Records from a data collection
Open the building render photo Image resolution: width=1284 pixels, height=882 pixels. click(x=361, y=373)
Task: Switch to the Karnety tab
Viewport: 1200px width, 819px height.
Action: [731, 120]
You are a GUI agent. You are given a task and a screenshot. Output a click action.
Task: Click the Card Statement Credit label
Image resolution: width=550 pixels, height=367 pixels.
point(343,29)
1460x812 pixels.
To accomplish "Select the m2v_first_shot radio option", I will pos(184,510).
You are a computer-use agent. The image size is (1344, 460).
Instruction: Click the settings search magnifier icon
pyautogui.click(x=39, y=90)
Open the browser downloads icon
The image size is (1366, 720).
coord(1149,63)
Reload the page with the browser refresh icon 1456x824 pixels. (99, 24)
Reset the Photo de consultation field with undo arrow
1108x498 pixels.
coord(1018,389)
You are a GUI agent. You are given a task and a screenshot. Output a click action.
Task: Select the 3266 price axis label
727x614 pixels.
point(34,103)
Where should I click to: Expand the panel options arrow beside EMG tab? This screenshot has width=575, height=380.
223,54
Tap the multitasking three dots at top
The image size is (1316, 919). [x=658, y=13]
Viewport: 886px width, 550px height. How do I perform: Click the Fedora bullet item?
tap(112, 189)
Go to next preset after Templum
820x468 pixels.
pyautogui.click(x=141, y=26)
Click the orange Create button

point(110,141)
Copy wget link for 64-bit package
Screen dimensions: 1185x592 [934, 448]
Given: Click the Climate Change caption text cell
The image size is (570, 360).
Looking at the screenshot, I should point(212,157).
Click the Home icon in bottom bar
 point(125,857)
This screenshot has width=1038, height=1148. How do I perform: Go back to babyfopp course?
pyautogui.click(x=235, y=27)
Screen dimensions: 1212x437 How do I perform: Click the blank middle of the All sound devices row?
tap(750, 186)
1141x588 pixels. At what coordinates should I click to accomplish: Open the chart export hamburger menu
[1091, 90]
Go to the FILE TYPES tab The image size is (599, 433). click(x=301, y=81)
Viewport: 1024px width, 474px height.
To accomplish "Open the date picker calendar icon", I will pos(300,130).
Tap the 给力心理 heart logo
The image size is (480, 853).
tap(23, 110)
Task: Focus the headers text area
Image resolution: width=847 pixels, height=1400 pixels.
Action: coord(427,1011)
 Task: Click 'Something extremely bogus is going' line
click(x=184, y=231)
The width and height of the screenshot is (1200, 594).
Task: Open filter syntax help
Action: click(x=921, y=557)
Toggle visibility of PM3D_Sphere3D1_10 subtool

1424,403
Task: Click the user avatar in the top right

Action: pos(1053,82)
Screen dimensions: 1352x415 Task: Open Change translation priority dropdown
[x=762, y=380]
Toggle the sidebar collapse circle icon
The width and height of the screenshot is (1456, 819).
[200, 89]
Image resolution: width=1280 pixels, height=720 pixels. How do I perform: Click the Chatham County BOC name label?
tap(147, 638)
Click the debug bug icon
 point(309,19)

**Required work:** Of the lines above, copy each one that contains the word "will".

**Answer space:**
To accomplish "Select the m2v_first_shot radio option", I will pos(184,510).
To accomplish "Open the date picker calendar icon", I will pos(300,130).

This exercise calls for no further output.